• _Task to carry out_
All of the lines below should be output exactly as shown.

• _Given information_
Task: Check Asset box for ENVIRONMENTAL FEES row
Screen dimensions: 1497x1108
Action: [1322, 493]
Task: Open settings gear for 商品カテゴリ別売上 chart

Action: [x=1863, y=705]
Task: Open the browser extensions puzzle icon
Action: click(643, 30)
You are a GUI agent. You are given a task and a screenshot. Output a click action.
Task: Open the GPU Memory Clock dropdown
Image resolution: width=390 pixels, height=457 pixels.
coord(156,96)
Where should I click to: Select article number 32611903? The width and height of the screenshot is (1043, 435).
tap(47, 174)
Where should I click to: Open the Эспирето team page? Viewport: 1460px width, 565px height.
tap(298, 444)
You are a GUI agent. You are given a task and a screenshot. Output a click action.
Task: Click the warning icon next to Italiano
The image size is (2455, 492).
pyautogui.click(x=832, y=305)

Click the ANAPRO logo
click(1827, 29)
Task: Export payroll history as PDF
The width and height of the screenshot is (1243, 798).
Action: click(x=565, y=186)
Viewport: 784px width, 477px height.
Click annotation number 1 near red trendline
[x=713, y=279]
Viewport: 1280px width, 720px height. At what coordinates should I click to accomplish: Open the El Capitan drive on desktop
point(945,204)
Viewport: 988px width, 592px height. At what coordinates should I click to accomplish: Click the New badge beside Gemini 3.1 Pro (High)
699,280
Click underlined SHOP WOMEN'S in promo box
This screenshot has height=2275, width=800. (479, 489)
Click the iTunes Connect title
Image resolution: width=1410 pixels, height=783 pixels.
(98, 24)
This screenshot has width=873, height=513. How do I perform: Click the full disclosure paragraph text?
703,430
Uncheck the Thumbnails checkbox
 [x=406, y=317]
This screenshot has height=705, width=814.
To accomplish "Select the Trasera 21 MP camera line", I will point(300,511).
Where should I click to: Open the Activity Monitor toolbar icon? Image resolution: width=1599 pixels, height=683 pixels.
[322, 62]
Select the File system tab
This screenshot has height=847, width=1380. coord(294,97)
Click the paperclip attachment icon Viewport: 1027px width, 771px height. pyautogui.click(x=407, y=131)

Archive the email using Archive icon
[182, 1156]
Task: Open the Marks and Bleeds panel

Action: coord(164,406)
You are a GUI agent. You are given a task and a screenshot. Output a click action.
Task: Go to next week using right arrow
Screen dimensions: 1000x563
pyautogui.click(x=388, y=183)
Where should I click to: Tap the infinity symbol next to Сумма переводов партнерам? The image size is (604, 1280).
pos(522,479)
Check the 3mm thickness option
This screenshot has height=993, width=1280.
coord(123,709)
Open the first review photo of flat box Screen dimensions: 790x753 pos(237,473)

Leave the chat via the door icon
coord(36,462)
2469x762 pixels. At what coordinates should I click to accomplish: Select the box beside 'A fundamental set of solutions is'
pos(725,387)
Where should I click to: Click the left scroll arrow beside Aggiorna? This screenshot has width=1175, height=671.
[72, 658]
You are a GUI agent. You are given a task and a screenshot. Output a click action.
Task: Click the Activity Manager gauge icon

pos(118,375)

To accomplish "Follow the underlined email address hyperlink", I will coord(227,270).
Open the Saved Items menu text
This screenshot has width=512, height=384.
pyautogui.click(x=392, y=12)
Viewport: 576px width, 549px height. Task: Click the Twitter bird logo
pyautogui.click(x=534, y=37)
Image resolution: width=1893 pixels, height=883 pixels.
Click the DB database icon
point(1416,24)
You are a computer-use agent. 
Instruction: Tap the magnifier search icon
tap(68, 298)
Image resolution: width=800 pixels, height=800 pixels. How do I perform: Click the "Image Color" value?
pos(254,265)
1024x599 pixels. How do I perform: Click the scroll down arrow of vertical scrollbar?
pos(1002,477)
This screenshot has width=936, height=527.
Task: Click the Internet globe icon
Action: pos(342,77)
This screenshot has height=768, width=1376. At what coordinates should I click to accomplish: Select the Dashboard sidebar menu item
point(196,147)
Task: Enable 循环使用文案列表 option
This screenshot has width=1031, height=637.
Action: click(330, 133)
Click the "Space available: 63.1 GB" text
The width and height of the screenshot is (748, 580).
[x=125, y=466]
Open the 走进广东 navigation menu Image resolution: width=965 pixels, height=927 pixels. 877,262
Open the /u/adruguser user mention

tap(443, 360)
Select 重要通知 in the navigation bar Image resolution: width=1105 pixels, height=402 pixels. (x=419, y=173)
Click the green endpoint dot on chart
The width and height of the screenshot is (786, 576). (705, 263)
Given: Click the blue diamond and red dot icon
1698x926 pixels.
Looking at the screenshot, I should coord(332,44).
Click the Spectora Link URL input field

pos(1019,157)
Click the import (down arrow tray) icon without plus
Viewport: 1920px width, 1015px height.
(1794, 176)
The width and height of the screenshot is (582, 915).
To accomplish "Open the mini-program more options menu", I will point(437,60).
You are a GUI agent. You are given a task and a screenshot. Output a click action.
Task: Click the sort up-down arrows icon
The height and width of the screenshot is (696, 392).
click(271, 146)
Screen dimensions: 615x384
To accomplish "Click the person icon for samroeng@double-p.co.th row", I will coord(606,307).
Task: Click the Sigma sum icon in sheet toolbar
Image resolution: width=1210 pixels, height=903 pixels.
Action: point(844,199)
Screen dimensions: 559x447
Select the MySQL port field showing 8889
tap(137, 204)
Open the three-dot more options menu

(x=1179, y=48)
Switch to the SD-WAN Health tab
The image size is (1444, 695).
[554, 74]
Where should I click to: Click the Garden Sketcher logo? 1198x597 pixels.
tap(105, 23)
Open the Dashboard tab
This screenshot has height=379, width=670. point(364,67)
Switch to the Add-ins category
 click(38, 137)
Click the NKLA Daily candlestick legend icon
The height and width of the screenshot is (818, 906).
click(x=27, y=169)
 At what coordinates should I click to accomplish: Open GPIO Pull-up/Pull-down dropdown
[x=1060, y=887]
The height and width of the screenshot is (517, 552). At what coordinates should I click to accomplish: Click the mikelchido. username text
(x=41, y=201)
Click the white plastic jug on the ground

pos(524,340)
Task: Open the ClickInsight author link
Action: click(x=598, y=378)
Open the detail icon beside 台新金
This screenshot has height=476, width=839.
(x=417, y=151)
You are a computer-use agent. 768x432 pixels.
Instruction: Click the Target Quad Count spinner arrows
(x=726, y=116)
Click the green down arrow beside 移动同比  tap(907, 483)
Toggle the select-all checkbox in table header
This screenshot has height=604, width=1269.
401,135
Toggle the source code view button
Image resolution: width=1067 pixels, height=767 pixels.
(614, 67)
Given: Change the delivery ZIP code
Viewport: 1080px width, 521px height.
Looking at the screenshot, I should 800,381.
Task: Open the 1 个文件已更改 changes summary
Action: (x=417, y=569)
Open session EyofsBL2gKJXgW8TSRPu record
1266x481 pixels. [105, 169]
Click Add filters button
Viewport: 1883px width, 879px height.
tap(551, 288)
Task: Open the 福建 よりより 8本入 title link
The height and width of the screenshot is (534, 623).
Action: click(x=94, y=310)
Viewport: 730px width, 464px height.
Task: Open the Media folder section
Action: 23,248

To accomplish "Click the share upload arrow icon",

• _Written solution_
Task: Check Asset box for ENVIRONMENTAL FEES row
Screen dimensions: 1497x1108
Action: [1322, 493]
Task: Open settings gear for 商品カテゴリ別売上 chart

Action: [x=1863, y=705]
Task: Open the browser extensions puzzle icon
Action: click(643, 30)
You are a GUI agent. You are given a task and a screenshot. Output a click action.
Task: Open the GPU Memory Clock dropdown
Image resolution: width=390 pixels, height=457 pixels.
coord(156,96)
Where should I click to: Select article number 32611903? The width and height of the screenshot is (1043, 435).
tap(47, 174)
Where should I click to: Open the Эспирето team page? Viewport: 1460px width, 565px height.
tap(298, 444)
You are a GUI agent. You are given a task and a screenshot. Output a click action.
Task: Click the warning icon next to Italiano
The image size is (2455, 492).
pyautogui.click(x=832, y=305)

Click the ANAPRO logo
click(1827, 29)
Task: Export payroll history as PDF
The width and height of the screenshot is (1243, 798).
Action: click(x=565, y=186)
Viewport: 784px width, 477px height.
Click annotation number 1 near red trendline
[x=713, y=279]
Viewport: 1280px width, 720px height. At what coordinates should I click to accomplish: Open the El Capitan drive on desktop
point(945,204)
Viewport: 988px width, 592px height. At what coordinates should I click to accomplish: Click the New badge beside Gemini 3.1 Pro (High)
699,280
Click underlined SHOP WOMEN'S in promo box
This screenshot has height=2275, width=800. (479, 489)
Click the iTunes Connect title
Image resolution: width=1410 pixels, height=783 pixels.
(98, 24)
This screenshot has width=873, height=513. How do I perform: Click the full disclosure paragraph text?
703,430
Uncheck the Thumbnails checkbox
 [x=406, y=317]
This screenshot has height=705, width=814.
To accomplish "Select the Trasera 21 MP camera line", I will point(300,511).
Where should I click to: Open the Activity Monitor toolbar icon? Image resolution: width=1599 pixels, height=683 pixels.
[322, 62]
Select the File system tab
This screenshot has height=847, width=1380. coord(294,97)
Click the paperclip attachment icon Viewport: 1027px width, 771px height. pyautogui.click(x=407, y=131)

Archive the email using Archive icon
[182, 1156]
Task: Open the Marks and Bleeds panel

Action: coord(164,406)
You are a GUI agent. You are given a task and a screenshot. Output a click action.
Task: Go to next week using right arrow
Screen dimensions: 1000x563
pyautogui.click(x=388, y=183)
Where should I click to: Tap the infinity symbol next to Сумма переводов партнерам? The image size is (604, 1280).
pos(522,479)
Check the 3mm thickness option
This screenshot has height=993, width=1280.
coord(123,709)
Open the first review photo of flat box Screen dimensions: 790x753 pos(237,473)

Leave the chat via the door icon
coord(36,462)
2469x762 pixels. At what coordinates should I click to accomplish: Select the box beside 'A fundamental set of solutions is'
pos(725,387)
Where should I click to: Click the left scroll arrow beside Aggiorna? This screenshot has width=1175, height=671.
[72, 658]
You are a GUI agent. You are given a task and a screenshot. Output a click action.
Task: Click the Activity Manager gauge icon

pos(118,375)

To accomplish "Follow the underlined email address hyperlink", I will coord(227,270).
Open the Saved Items menu text
This screenshot has width=512, height=384.
pyautogui.click(x=392, y=12)
Viewport: 576px width, 549px height. Task: Click the Twitter bird logo
pyautogui.click(x=534, y=37)
Image resolution: width=1893 pixels, height=883 pixels.
Click the DB database icon
point(1416,24)
You are a computer-use agent. 
Instruction: Tap the magnifier search icon
tap(68, 298)
Image resolution: width=800 pixels, height=800 pixels. How do I perform: Click the "Image Color" value?
pos(254,265)
1024x599 pixels. How do I perform: Click the scroll down arrow of vertical scrollbar?
pos(1002,477)
This screenshot has width=936, height=527.
Task: Click the Internet globe icon
Action: pos(342,77)
This screenshot has height=768, width=1376. At what coordinates should I click to accomplish: Select the Dashboard sidebar menu item
point(196,147)
Task: Enable 循环使用文案列表 option
This screenshot has width=1031, height=637.
Action: click(330, 133)
Click the "Space available: 63.1 GB" text
The width and height of the screenshot is (748, 580).
[x=125, y=466]
Open the 走进广东 navigation menu Image resolution: width=965 pixels, height=927 pixels. 877,262
Open the /u/adruguser user mention

tap(443, 360)
Select 重要通知 in the navigation bar Image resolution: width=1105 pixels, height=402 pixels. (x=419, y=173)
Click the green endpoint dot on chart
The width and height of the screenshot is (786, 576). (705, 263)
Given: Click the blue diamond and red dot icon
1698x926 pixels.
Looking at the screenshot, I should coord(332,44).
Click the Spectora Link URL input field

pos(1019,157)
Click the import (down arrow tray) icon without plus
Viewport: 1920px width, 1015px height.
(1794, 176)
The width and height of the screenshot is (582, 915).
To accomplish "Open the mini-program more options menu", I will point(437,60).
You are a GUI agent. You are given a task and a screenshot. Output a click action.
Task: Click the sort up-down arrows icon
The height and width of the screenshot is (696, 392).
click(271, 146)
Screen dimensions: 615x384
To accomplish "Click the person icon for samroeng@double-p.co.th row", I will coord(606,307).
Task: Click the Sigma sum icon in sheet toolbar
Image resolution: width=1210 pixels, height=903 pixels.
Action: point(844,199)
Screen dimensions: 559x447
Select the MySQL port field showing 8889
tap(137, 204)
Open the three-dot more options menu

(x=1179, y=48)
Switch to the SD-WAN Health tab
The image size is (1444, 695).
[554, 74]
Where should I click to: Click the Garden Sketcher logo? 1198x597 pixels.
tap(105, 23)
Open the Dashboard tab
This screenshot has height=379, width=670. point(364,67)
Switch to the Add-ins category
 click(38, 137)
Click the NKLA Daily candlestick legend icon
The height and width of the screenshot is (818, 906).
click(x=27, y=169)
 At what coordinates should I click to accomplish: Open GPIO Pull-up/Pull-down dropdown
[x=1060, y=887]
The height and width of the screenshot is (517, 552). At what coordinates should I click to accomplish: Click the mikelchido. username text
(x=41, y=201)
Click the white plastic jug on the ground

pos(524,340)
Task: Open the ClickInsight author link
Action: click(x=598, y=378)
Open the detail icon beside 台新金
This screenshot has height=476, width=839.
(x=417, y=151)
You are a computer-use agent. 768x432 pixels.
Instruction: Click the Target Quad Count spinner arrows
(x=726, y=116)
Click the green down arrow beside 移动同比  tap(907, 483)
Toggle the select-all checkbox in table header
This screenshot has height=604, width=1269.
401,135
Toggle the source code view button
Image resolution: width=1067 pixels, height=767 pixels.
(614, 67)
Given: Change the delivery ZIP code
Viewport: 1080px width, 521px height.
Looking at the screenshot, I should 800,381.
Task: Open the 1 个文件已更改 changes summary
Action: (x=417, y=569)
Open session EyofsBL2gKJXgW8TSRPu record
1266x481 pixels. [105, 169]
Click Add filters button
Viewport: 1883px width, 879px height.
tap(551, 288)
Task: Open the 福建 よりより 8本入 title link
The height and width of the screenshot is (534, 623).
Action: click(x=94, y=310)
Viewport: 730px width, 464px height.
Task: Open the Media folder section
Action: 23,248

To accomplish "Click the share upload arrow icon",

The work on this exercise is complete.